Reviewed by Brunilda Nazario, MD

WebMD Health News

May 24, 2005 -- New findings may soothe fears of a possible link between hair dye and cancer. Researchers say that there is no strong evidence of a clear increase in cancer risk among personal hair dye users.

Bahi Takkouche, MD, PhD, and colleagues analyzed 79 studies from 11 countries, focusing only on personal use of hair dye, not occupational exposure. "Our results indicate that, globally, there is no effect of personal hair dye use on the risk of breast and bladder cancer," they write.

Their findings are reported in the May 25 issue of The Journal of the American Medical Association.

'Borderline Effect' for Blood-Related Cancers

The researchers found a "borderline effect" linking use of hair dye and blood-related cancers, such as leukemia and multiple myeloma, but "the evidence of a causal effect is too weak to represent a major public health concern." They add that this effect, as well as two studies showing a borderline increase in the risk of brain tumors and ovarian cancer, warrant further investigation.

"About one-third of women in Europe and North America, along with 10% of men older than 40 years, use some type of hair dye," the researchers note, making any relationship between hair dye and cancer "an important public health concern."

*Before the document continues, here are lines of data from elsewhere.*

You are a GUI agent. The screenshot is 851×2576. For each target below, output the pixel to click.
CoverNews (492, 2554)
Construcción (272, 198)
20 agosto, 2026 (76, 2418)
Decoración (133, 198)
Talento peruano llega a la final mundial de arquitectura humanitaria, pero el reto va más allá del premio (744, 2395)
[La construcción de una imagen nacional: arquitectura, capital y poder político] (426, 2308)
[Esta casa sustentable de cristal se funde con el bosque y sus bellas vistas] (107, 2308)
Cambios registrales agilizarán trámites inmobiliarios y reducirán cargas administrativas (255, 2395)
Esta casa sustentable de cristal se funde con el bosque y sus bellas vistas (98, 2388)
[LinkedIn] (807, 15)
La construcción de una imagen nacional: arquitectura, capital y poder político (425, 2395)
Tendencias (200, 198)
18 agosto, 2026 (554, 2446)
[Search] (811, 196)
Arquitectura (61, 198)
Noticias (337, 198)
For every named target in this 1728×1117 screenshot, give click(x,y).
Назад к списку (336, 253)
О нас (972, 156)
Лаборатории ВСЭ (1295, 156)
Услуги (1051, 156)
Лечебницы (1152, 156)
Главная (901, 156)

The FDA makes the following safety precautions for people who use hair dyes:

  • Don't leave the dye on your head any longer than necessary.
  • Rinse your scalp thoroughly with water after use.
  • Wear gloves when applying hair dye.
  • Carefully follow the directions in the hair dye package.
  • Never mix different hair dye products because you could induce potentially harmful reactions (if not an unappealing hair color).

The researchers recommend future studies focusing on people who are exposed to hair dye on the job. "Efforts should be targeted toward the assessment of the risk of cancer in occupational settings where exposure to hair dyes is more prolonged and has a higher concentration and frequency than personal exposure."